Dogs are set on us, snarl and sniff around us,
And lick their paws, partial to the orchid-girdled,
Till the end of all afflictions, when God sends us his
chariot,
And the sword starred with jewels and the yoke of
yellow gold.
I straddle my horse but there is no way back,
On the lake which swamped Li-yang the waves are huge
as mountains,
Deadly dragons stare at me, jostle the rings on the
bridle,
Lions and chimaeras spit from slavering mouths.
Pao Chiao slept all his life in the parted ferns,
Yen Hui before thirty was flecked at the temples,
Not that Yen Hui had weak blood
Nor that Pao Chiao had offended Heaven:
Heaven dreaded the time when teeth would close and
rend them.
For this and this cause only made it so.
Plain though it is, I fear that still you doubt me.
Witness the man who raved at the wall as he wrote his
questions to Heaven.
Not in the book. Perhaps Waters created it with the "Questions to Heaven" in mind.

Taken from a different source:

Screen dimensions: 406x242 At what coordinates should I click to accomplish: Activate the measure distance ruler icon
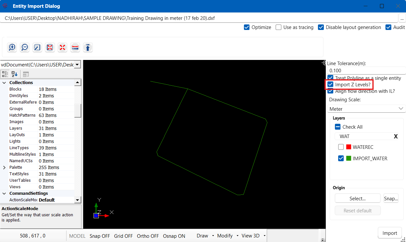click(75, 48)
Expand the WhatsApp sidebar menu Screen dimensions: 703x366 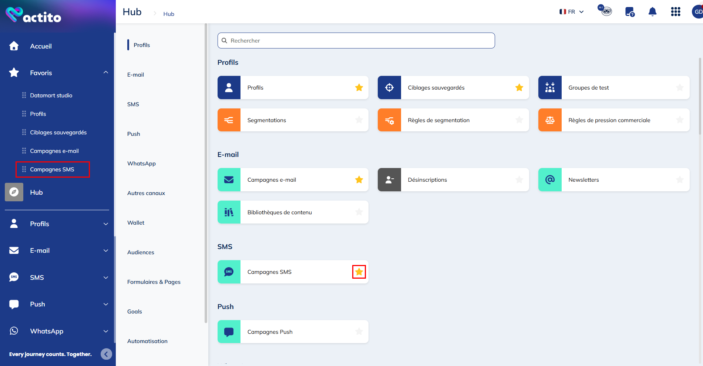point(106,331)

Not to be found in the book. Many Chinese poems end with a question; maybe Waters decided to write his own Chinese-flavoured conclusion.
Beaker: I think the last two lines are linked, as the man wonders if the sun will leave again at the end of the day. Will the gift of heat and light from "Heaven" end? Will it come again tomorrow? I think Roger ends the song with a socialist inspired idea, that the "lesson of giving" could be that the sunlight which caused his vine to grow was given freely.
So what are we to make of those lines that aren't in the book? There are several alternatives: 1) Roger used another source. 2) The lines escaped me and are in fact lurking somewhere in the book (not very likely - it's only 171 pages, and I've been through them a few times). 3) They are Roger's own poetic creations. This last option seems the most likely one to me, especially seeing that Waters didn't slavishly follow the source book - most lines are altered in some way.
Anyway, I think this discovery settles some lyrical disputes: it's "yearning" rather than "union", "one inch" rather than "knowledge", "witness" rather than "who is", "raves" rather than "waves" or "arrives", "to heaven" rather than "by asking". Is it "counting" or "countless"? I don't know.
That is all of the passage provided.